加利福尼亚大学圣地亚哥分校国立橡树岭研究所的研究人员发现了控制HIV打开和沉默的遗传机制,并且成功的促使病毒沉默。这项发现为HIV的治疗途径提供了新希望。
Leor S. Weinberger, professor of chemistry and biochemistry at UC San Diego, with Michael L. Simpson of Oak Ridge National Laboratory and Roy D. Dar of the University of Tennessee, Knoxville, say that their study shows how a developmental decision between HIV’s two “replication fates” is made. The authors were able to measure the level of “noise” or randomness in HIV gene expression and use this noise to probe how HIV decides to replicate or remain dormant.
加利福尼亚大学圣地亚哥分校的化学与生物化学教授Leor S. Weinberger、国立橡树岭研究所Michael L. Simpson以及田纳西大学Roy D. Dar认为,他们的研究揭示了HIV的在两种不同“复制命运”之间的是怎样决定的。研究者能够测量HIV基因表达的随机性水平,并以此来探测HIV是要复制还是要保持沉默。
This method is somewhat like finding a radio station by honing in on regions with the most static. It provides a new tool for probing cellular, as well as viral, regulation, and for understanding how other biological decisions are made, notably how stem cells choose between different developmental fates.

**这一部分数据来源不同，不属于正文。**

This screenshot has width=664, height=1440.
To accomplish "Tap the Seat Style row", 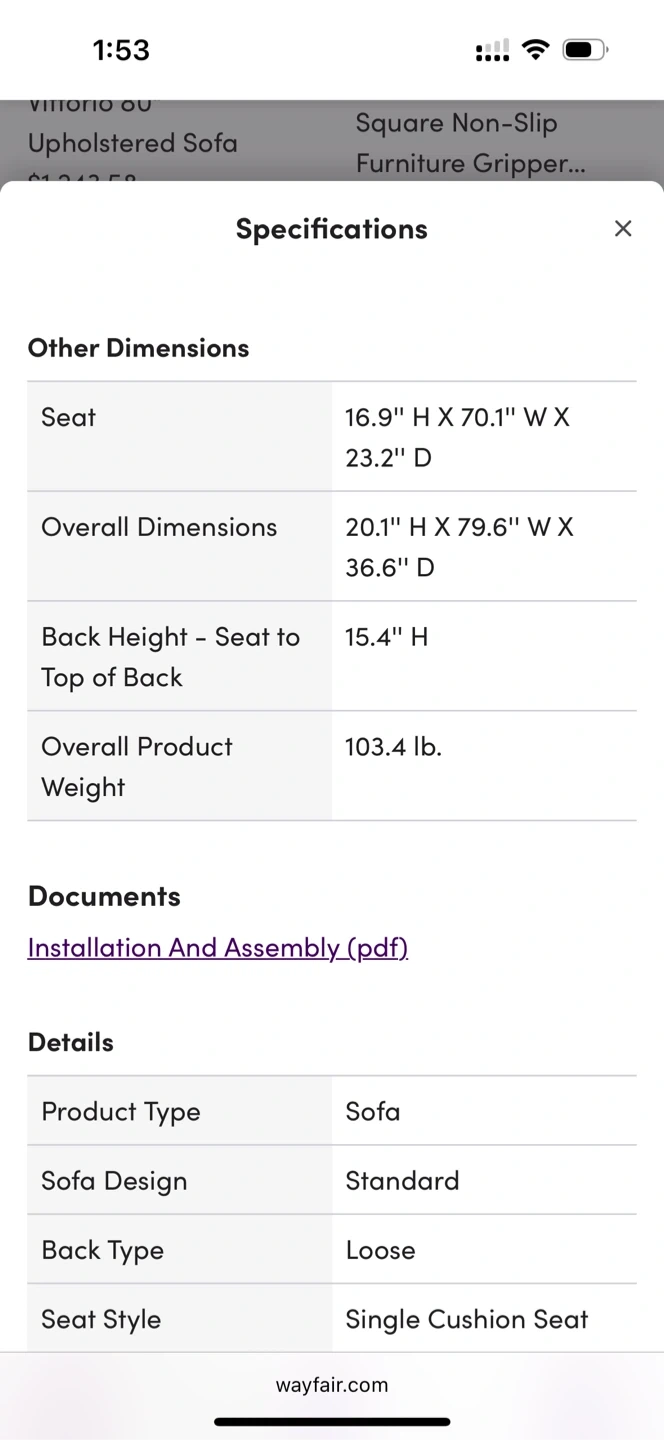I will pos(332,1319).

这种方法就像在最静默的区域通过摩擦来寻找电台一样。它为探测细胞及病毒、调控、研究其它的生物决定如何完成、特别是干细胞在不同的分化命运之间怎样选择提供了一个新的工具。
“It’s significant for two reasons,” said Weinberger. “First, many researchers are interested in determining which cellular processes generate biological noise. We, instead, asked if the cellular noise could tell us anything about HIV and the cell – and it did. What it told us is how a developmental decision is made by HIV.
Weinberger说:“这有两个重要的意义:首先,许多研究人员对于细胞发育过程中的生物学“噪音”感兴趣,而我们想要知道的是这些“噪音”能否告诉我们一些关于HIV和细胞的一些信息,事实上确实是。它告诉我们的是HIV是怎样做出发育决定的。”
“We still don’t understand how developmental decisions are made at the single-cell level -- for example, how a particular stem cell differentiates into many different cell types -- and whether noise can drive this decision. Surprisingly, viruses appear to be good models for understanding this type of cellular decision-making.”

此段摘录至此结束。